### Prompt 1
In the Mistral rate limits page below, translate this sentence into Spanish: "Limits are set at the workspace level, not per key."
### Prompt 2
According to the Mistral rate limits page below, what do all API keys in a workspace share?
━━━ Page excerpt
Last CommitApr 30, 2026

Actions

View Source View Plugin View on GitHub View README

Help us improve

Share bugs, ideas, or general feedback.

Mistral Rate Limits

Overview

Prerequisites

Mistral API key configured
Understanding of workspace tier (Experiment vs Scale)
Application with retry infrastructure

Mistral Rate Limit Architecture

Limits are set at the workspace level, not per key. All API keys in a workspace share the same RPM/TPM budget.

Endpoint	What's limited
`/v1/chat/completions`	RPM + TPM (input + output)
`/v1/embeddings`	RPM + TPM (input only)
`/v1/fim/completions`	RPM + TPM
`/v1/moderations`	RPM

Headers returned on every response:

x-ratelimit-limit-requests — your RPM cap
x-ratelimit-remaining-requests — remaining RPM
x-ratelimit-limit-tokens — your TPM cap
x-ratelimit-remaining-tokens — remaining TPM
Retry-After — seconds to wait (on 429 only)
━━━━━━
━━━ Dataset rows
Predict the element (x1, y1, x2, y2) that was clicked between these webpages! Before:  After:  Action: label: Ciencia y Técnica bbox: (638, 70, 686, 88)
━━━━━━
━━━ Dataset rows
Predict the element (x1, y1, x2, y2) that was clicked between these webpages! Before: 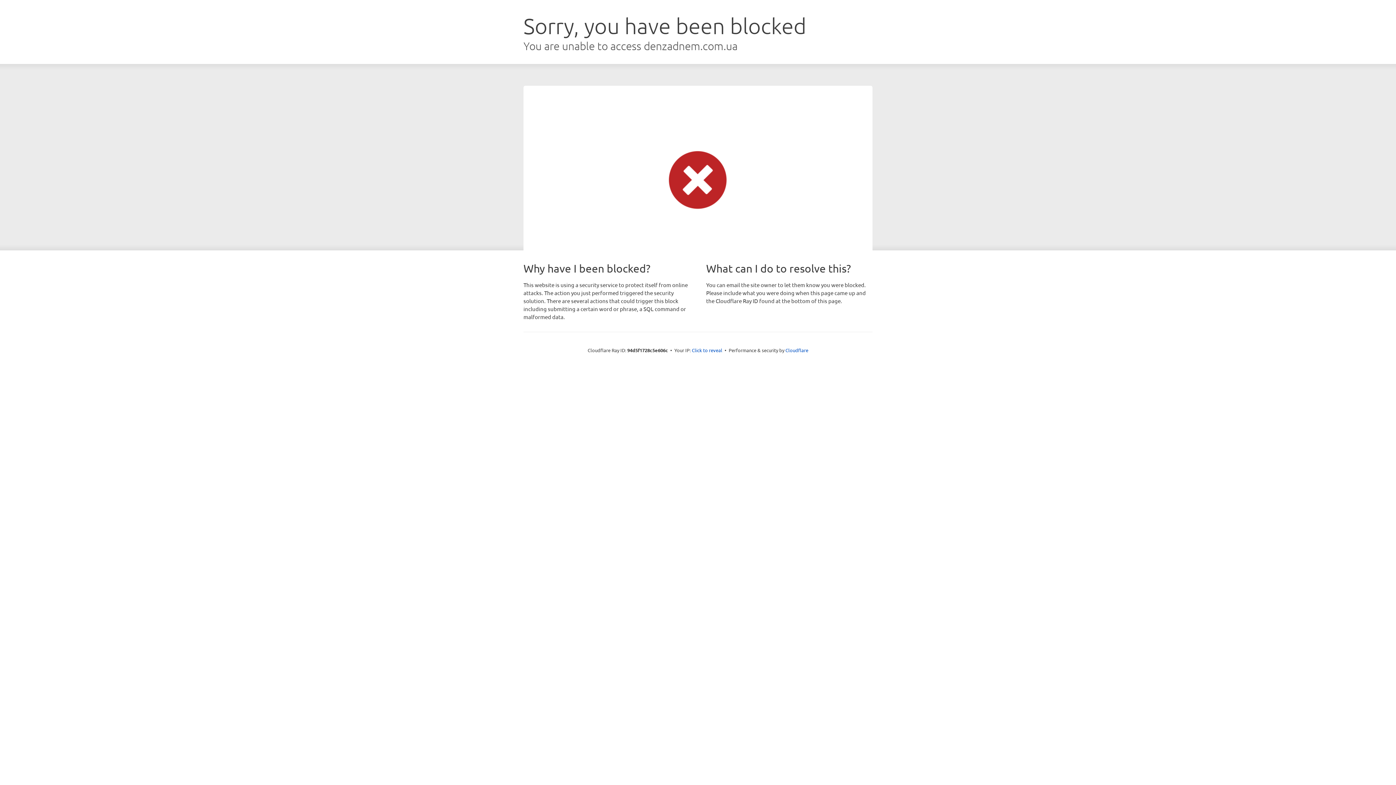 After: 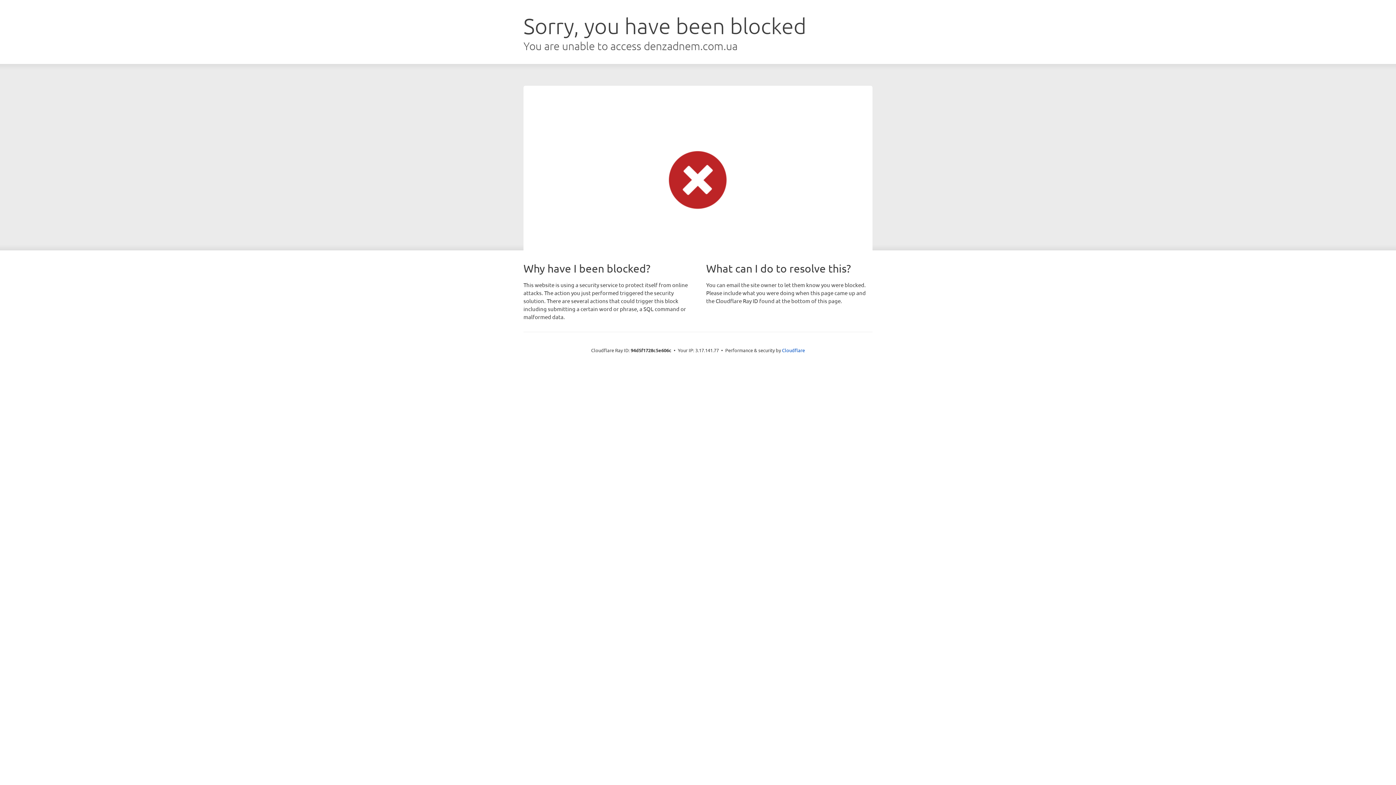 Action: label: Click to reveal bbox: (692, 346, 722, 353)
━━━━━━
### Final result 1
Los límites se establecen a nivel del espacio de trabajo, no por clave.

### Final result 2
The same RPM/TPM budget.